---------- MATERIAL PROVIDED ----------

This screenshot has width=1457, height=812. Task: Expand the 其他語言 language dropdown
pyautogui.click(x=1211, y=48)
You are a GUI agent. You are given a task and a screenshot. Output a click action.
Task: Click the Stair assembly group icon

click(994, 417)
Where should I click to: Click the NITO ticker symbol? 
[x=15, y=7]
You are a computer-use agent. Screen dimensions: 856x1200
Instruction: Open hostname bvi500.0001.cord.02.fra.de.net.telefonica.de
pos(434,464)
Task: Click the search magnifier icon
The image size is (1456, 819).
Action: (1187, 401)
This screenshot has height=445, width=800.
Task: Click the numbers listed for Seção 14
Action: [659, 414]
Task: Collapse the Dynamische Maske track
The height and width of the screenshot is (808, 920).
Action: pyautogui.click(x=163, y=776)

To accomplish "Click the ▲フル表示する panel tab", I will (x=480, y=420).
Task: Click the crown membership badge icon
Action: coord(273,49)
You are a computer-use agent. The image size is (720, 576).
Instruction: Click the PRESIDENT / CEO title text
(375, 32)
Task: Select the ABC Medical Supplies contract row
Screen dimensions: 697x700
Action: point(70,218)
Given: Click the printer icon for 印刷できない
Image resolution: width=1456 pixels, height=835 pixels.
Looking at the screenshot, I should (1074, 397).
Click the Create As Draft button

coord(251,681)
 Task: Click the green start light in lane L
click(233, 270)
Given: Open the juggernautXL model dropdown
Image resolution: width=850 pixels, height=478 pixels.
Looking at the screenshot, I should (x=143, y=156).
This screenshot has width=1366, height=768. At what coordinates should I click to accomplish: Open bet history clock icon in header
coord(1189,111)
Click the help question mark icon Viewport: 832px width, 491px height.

----------

Output exactly the lines of the data that run from the one containing "Image resolution: width=850" to the very last line, and no others.

Image resolution: width=850 pixels, height=478 pixels.
Looking at the screenshot, I should (x=143, y=156).
This screenshot has width=1366, height=768. At what coordinates should I click to accomplish: Open bet history clock icon in header
coord(1189,111)
Click the help question mark icon Viewport: 832px width, 491px height.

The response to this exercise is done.